**TASK ITEM:**
Could you copy every record below exactly, leaving out the pictures?

[Source data]

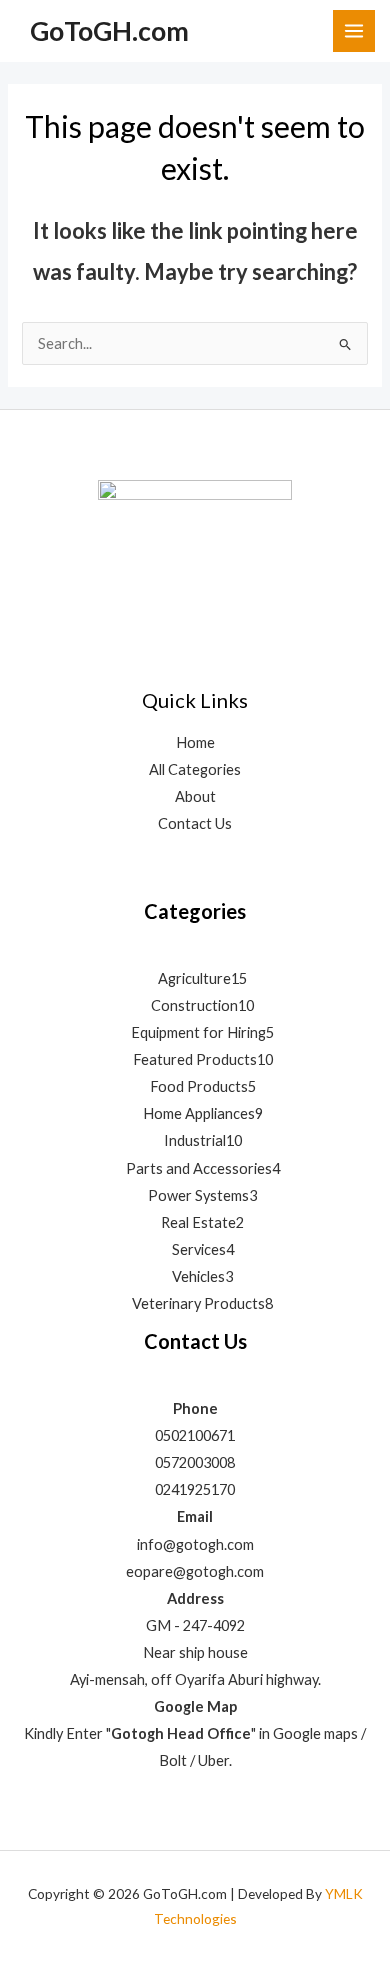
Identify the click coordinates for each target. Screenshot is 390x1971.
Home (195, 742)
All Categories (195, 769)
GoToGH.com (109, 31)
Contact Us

**COMPLETED TASK:**
Identify the click coordinates for each target. Screenshot is 390x1971.
Home (195, 742)
All Categories (195, 769)
GoToGH.com (109, 31)
Contact Us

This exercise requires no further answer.